思路：区间dp，dp[i][j]表示区间[i,j]的回文等级，具体看代码

#include <iostream>
#include <cstdio>
#include <cstring>
#include <string>
#include <algorithm>
#include <cmath>
#include <map>
#include <set>
#include <stack>
#include <queue>
#include <vector>
#include <bitset>

using namespace std;

#define LL long long
const int INF = 0x3f3f3f3f;
#define mod 10000007
#define mem(a,b) memset(a,b,sizeof a)

int dp[5005][5005];
char s[5005];
int ans[50005];
int main()
{
    while(~scanf("%s",s))
    {
        int n=strlen(s);
        mem(dp,0);
        mem(ans,0);
        for(int i=0; i<n; i++)
        {
            ans[1]++;
            dp[i][i]=1;
        }
        for(int i=1; i<n; i++)
        {
            if(s[i-1]==s[i])
                dp[i-1][i]=2,ans[1]++,ans[2]++;
        }
       for(int j=2; j<n; j++)

--- 原始记录 ---
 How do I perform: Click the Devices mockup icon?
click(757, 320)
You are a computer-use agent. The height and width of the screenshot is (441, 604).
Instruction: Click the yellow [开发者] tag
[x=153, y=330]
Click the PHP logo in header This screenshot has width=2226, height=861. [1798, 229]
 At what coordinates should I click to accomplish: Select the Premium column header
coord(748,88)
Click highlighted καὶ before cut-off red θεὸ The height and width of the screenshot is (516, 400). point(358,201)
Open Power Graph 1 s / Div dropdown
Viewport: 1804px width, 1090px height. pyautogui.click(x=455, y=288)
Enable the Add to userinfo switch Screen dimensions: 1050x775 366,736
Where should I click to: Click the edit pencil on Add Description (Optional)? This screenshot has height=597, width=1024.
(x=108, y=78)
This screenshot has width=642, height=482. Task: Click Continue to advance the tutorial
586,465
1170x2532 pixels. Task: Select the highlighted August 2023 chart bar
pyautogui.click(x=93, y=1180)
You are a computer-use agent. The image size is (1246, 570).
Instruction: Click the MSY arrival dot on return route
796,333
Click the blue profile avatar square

--- 任务列表 ---
1. 在摘录的思路说明中，dp[i][j] 表示什么？
2. 列出摘录中用 #define 定义的所有宏名。
3. 接在 for(int j=2; j<n; j++) 这一行之后，把这段区间dp代码续写下去。

--- 任务答案 ---
1. 区间[i,j]的回文等级。

2. LL、mod、mem

3.
            for(int i=0; i<n; i++)
            {
                if(i+j>=n)
                    break;
                if(s[i]==s[i+j]&&dp[i+1][i+j-1])
                {
                    dp[i][i+j]=dp[i][i+(j+1)/2-1]+1;
                    for(int q=1; q<=dp[i][i+j]; q++)
                    {
                        ans[q]++;
                    }
                }
            }
        for(int i=1; i<n; i++)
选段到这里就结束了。